==== SOURCE DATA ====

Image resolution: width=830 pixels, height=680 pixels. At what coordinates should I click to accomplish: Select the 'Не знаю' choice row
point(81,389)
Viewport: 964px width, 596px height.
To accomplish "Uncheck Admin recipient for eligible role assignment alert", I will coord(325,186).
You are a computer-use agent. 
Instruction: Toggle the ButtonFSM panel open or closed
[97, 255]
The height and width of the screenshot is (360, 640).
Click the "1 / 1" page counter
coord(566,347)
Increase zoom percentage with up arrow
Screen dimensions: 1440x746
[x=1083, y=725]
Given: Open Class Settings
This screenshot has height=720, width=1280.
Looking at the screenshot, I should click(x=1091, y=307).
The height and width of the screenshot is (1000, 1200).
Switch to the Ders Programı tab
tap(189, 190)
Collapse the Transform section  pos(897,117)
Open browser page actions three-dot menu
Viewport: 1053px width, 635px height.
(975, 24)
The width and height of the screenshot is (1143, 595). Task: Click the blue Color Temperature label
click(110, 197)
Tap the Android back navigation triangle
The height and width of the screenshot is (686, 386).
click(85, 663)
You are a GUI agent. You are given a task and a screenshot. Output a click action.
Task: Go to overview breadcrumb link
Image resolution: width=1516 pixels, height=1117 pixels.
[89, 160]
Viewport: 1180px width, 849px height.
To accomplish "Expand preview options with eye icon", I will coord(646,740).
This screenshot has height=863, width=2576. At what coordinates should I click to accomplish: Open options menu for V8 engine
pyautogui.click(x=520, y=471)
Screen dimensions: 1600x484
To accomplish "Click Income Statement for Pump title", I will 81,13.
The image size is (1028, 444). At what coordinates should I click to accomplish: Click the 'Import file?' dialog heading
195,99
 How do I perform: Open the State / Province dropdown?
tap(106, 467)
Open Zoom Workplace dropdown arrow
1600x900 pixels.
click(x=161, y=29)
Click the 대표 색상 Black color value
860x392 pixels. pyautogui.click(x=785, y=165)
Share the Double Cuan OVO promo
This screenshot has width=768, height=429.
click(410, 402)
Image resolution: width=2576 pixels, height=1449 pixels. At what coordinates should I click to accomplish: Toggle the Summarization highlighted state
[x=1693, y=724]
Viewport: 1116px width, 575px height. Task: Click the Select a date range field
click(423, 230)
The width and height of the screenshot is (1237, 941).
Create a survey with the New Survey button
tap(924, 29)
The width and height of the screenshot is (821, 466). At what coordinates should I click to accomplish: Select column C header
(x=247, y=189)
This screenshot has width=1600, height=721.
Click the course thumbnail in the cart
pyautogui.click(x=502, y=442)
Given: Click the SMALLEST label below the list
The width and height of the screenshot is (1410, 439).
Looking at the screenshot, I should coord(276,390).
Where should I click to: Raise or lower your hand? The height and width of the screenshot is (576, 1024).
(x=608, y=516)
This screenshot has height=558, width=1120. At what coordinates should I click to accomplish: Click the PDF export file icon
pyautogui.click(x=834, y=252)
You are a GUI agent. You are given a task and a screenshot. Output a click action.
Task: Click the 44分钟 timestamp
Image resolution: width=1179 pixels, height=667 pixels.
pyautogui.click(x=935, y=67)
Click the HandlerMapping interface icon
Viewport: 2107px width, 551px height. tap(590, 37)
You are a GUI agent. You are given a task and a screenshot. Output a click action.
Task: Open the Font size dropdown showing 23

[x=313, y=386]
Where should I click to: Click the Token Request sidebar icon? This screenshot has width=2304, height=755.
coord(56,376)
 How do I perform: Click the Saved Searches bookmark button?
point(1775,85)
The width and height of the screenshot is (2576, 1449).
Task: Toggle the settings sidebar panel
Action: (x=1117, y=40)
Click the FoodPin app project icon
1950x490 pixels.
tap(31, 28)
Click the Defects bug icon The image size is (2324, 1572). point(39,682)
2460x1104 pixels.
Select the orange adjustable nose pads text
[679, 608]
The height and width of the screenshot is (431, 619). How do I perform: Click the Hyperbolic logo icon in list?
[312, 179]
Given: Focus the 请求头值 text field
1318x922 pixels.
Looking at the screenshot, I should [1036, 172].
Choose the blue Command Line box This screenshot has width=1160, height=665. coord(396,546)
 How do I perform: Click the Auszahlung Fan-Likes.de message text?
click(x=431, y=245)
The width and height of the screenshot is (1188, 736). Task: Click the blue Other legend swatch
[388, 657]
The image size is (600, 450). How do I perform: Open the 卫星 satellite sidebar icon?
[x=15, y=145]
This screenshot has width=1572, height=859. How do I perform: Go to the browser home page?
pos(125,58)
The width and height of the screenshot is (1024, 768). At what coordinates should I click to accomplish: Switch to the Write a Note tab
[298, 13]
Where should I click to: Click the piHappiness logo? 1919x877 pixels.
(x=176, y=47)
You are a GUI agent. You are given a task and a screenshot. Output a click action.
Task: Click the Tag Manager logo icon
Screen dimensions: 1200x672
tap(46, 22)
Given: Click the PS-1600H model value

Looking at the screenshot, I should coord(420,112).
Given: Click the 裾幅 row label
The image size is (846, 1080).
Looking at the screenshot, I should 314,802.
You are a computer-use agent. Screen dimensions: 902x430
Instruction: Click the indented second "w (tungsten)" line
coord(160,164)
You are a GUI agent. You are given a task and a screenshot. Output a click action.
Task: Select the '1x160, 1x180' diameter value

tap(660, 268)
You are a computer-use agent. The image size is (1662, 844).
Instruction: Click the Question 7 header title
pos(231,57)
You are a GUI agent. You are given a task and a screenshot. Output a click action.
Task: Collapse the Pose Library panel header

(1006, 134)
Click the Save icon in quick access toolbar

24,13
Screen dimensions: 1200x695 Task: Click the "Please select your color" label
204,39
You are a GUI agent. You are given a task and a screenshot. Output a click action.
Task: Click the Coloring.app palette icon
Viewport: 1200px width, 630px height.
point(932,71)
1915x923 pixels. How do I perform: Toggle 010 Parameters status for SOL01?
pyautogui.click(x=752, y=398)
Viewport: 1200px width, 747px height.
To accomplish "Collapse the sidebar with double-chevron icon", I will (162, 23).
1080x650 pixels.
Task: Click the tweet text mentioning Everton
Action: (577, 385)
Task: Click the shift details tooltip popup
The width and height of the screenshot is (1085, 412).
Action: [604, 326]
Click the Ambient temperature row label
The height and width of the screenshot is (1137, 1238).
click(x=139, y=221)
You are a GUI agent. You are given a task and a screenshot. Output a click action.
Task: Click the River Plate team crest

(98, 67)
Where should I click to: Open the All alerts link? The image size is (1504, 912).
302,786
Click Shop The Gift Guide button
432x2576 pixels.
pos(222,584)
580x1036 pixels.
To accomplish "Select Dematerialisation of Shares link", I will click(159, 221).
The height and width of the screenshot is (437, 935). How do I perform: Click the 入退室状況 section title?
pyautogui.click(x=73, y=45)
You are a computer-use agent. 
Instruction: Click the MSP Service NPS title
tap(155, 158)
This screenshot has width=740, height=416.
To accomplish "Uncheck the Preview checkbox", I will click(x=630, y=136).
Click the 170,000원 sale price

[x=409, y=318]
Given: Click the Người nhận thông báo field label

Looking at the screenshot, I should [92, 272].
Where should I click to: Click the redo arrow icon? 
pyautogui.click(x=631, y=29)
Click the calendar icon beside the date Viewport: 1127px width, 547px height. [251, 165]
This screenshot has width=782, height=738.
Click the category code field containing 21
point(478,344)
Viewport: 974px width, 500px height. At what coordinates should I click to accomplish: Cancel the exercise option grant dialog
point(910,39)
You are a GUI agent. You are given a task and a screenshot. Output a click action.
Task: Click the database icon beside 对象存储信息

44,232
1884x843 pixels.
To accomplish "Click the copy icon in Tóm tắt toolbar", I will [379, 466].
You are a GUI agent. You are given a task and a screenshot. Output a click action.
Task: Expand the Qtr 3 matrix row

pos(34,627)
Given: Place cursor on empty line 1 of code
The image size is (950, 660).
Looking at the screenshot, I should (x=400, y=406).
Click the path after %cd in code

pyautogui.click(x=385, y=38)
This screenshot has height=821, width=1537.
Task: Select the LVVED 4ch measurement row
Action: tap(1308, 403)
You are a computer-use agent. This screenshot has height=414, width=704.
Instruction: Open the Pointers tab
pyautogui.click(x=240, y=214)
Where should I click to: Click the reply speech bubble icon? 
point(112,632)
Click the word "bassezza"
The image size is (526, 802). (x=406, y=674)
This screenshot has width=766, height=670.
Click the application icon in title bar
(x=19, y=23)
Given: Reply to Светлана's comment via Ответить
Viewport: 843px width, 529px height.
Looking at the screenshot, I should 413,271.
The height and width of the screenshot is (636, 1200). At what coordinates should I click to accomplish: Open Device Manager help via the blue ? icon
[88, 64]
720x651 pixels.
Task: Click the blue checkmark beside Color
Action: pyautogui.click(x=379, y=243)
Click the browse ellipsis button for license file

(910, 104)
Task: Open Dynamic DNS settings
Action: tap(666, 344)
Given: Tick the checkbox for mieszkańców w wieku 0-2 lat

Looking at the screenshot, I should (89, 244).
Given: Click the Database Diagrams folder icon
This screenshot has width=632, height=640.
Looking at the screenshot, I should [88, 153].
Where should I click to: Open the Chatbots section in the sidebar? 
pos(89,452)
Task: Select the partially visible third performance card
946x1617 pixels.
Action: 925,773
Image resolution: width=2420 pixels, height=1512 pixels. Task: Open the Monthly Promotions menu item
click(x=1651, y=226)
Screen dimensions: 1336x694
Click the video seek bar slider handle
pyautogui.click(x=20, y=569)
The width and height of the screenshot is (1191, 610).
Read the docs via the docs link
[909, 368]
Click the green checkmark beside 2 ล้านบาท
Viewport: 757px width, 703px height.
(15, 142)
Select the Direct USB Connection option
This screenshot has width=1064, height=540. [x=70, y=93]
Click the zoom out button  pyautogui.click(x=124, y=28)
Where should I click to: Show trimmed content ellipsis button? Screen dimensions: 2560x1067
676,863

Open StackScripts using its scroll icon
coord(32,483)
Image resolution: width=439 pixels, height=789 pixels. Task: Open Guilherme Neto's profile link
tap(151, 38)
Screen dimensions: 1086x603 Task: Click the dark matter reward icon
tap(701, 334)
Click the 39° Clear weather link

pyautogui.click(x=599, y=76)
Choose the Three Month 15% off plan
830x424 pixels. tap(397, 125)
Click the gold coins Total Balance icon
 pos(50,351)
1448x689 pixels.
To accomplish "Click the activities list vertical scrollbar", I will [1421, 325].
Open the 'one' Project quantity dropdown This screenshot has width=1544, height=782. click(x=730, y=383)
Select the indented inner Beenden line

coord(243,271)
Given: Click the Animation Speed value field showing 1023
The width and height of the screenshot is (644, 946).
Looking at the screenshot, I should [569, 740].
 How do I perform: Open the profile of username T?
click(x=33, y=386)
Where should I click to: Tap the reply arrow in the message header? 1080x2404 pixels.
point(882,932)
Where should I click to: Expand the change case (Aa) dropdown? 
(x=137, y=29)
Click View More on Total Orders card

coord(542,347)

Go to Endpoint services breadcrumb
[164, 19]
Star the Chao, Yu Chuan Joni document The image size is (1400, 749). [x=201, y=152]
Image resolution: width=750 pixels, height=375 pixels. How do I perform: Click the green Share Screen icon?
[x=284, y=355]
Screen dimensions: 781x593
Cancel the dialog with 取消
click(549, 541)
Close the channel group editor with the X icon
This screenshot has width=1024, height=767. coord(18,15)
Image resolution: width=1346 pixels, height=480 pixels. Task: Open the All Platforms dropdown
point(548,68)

====

- _WHAT THE TASK REQUIRES_: Starting at the line that has "This screenshot has width=632, height=640." in the records above, restate word for word every line until the one that has "Click the zoom", and include that one as well.

- _SOLUTION FOR THIS EXERCISE_:
This screenshot has width=632, height=640.
Looking at the screenshot, I should [88, 153].
Where should I click to: Open the Chatbots section in the sidebar? 
pos(89,452)
Task: Select the partially visible third performance card
946x1617 pixels.
Action: 925,773
Image resolution: width=2420 pixels, height=1512 pixels. Task: Open the Monthly Promotions menu item
click(x=1651, y=226)
Screen dimensions: 1336x694
Click the video seek bar slider handle
pyautogui.click(x=20, y=569)
The width and height of the screenshot is (1191, 610).
Read the docs via the docs link
[909, 368]
Click the green checkmark beside 2 ล้านบาท
Viewport: 757px width, 703px height.
(15, 142)
Select the Direct USB Connection option
This screenshot has width=1064, height=540. [x=70, y=93]
Click the zoom out button  pyautogui.click(x=124, y=28)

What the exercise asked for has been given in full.